■ **Exercise details**
Every entry must be output exactly as it is written.

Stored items
Segment Open
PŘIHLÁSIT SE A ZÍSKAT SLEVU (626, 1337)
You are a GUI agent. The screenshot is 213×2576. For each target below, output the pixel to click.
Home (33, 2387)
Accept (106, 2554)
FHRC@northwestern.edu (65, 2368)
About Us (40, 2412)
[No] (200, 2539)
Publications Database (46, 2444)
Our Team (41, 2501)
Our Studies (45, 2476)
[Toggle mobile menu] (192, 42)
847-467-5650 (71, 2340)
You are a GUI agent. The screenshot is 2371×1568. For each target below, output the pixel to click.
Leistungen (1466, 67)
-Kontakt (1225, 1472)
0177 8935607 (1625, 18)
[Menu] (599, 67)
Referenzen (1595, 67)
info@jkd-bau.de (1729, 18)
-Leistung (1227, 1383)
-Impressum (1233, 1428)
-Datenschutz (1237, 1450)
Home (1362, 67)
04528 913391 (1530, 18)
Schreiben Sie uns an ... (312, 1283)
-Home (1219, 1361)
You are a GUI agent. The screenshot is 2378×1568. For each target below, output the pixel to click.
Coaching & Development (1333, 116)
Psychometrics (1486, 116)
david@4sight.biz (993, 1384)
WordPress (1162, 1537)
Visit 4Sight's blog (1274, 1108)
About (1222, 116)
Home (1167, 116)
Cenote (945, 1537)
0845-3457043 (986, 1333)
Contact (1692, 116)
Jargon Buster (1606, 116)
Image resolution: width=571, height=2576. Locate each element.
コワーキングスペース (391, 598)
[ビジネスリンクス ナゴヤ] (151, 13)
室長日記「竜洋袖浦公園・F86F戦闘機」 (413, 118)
Segment Closed
■ **Result**
PŘIHLÁSIT SE A ZÍSKAT SLEVU (626, 1337)
You are a GUI agent. The screenshot is 213×2576. For each target below, output the pixel to click.
Home (33, 2387)
Accept (106, 2554)
FHRC@northwestern.edu (65, 2368)
About Us (40, 2412)
[No] (200, 2539)
Publications Database (46, 2444)
Our Team (41, 2501)
Our Studies (45, 2476)
[Toggle mobile menu] (192, 42)
847-467-5650 (71, 2340)
You are a GUI agent. The screenshot is 2371×1568. For each target below, output the pixel to click.
Leistungen (1466, 67)
-Kontakt (1225, 1472)
0177 8935607 (1625, 18)
[Menu] (599, 67)
Referenzen (1595, 67)
info@jkd-bau.de (1729, 18)
-Leistung (1227, 1383)
-Impressum (1233, 1428)
-Datenschutz (1237, 1450)
Home (1362, 67)
04528 913391 (1530, 18)
Schreiben Sie uns an ... (312, 1283)
-Home (1219, 1361)
You are a GUI agent. The screenshot is 2378×1568. For each target below, output the pixel to click.
Coaching & Development (1333, 116)
Psychometrics (1486, 116)
david@4sight.biz (993, 1384)
WordPress (1162, 1537)
Visit 4Sight's blog (1274, 1108)
About (1222, 116)
Home (1167, 116)
Cenote (945, 1537)
0845-3457043 (986, 1333)
Contact (1692, 116)
Jargon Buster (1606, 116)
Image resolution: width=571, height=2576. Locate each element.
コワーキングスペース (391, 598)
[ビジネスリンクス ナゴヤ] (151, 13)
室長日記「竜洋袖浦公園・F86F戦闘機」 (413, 118)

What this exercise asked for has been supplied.